## ルカーチの「歴史と階級意識」とアートとの関係
ルカーチにおける物象化と疎外
ルカーチは、マルクスの疎外論を基に、資本主義社会における人間の意識と現実との乖離を「物象化」という概念を用いて分析しました。「歴史と階級意識」では、この物象化が、人間が自ら作り出した社会関係を、あたかも自然法則であるかのように捉えてしまうことだと説明されています。この物象化は、労働の分業によって労働者が生産物から疎外されることから生じ、社会全体に広がっていくとルカーチは主張します。
芸術における物象化の克服
ルカーチは、芸術作品は、この物象化された現実を克服し、全体性を回復する可能性を秘めていると考えました。彼によれば、芸術作品は、現実を単に模倣するのではなく、その背にある本質、すなわち人間の感性や社会関係を表現します。そして、芸術作品を通じて、私たちは物象化された現実の背後にある、本来の人間的な関係性を認識することができるようになるのです。
リアリズムとモダニズム
ルカーチは、特にリアリズム芸術に注目し、その代表として19世紀のフランス文学を高く評価しました。バルザックやトルストイといった作家たちは、階級社会の矛盾や人間の心理を鋭く描写することで、物象化された現実を相対化し、真実に迫っていると考えたのです。

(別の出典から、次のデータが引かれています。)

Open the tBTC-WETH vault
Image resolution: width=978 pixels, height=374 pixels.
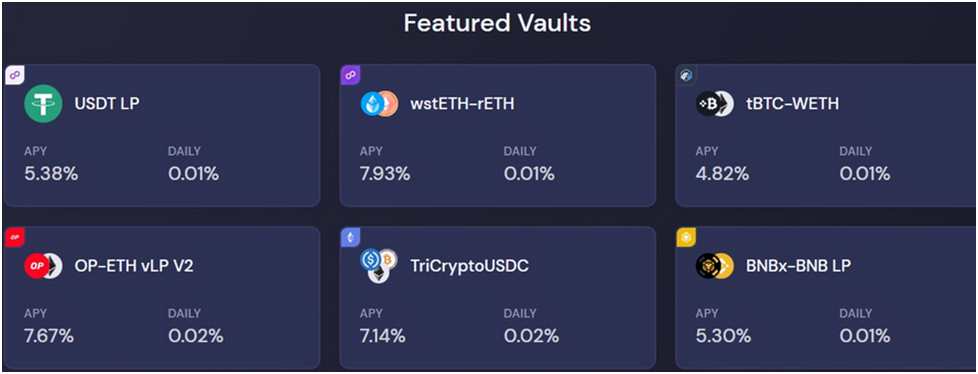click(x=826, y=135)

一方で、ルカーチは、同時代のモダニズム芸術に対しては批判的でした。彼は、モダニズムが、現実からの逃避や主観主義に陥っているとみなし、全体性の回復ではなく、さらなる断片化を招くと考えました。
総括
ルカーチは、「歴史と階級意識」において、芸術を単なる娯楽や装飾ではなく、物象化された現実を克服し、人間性を回復するための重要な手段として位置づけました。彼の芸術論は、その後のマルクス主義美学に大きな影響を与え、多くの議論を巻き起こしました。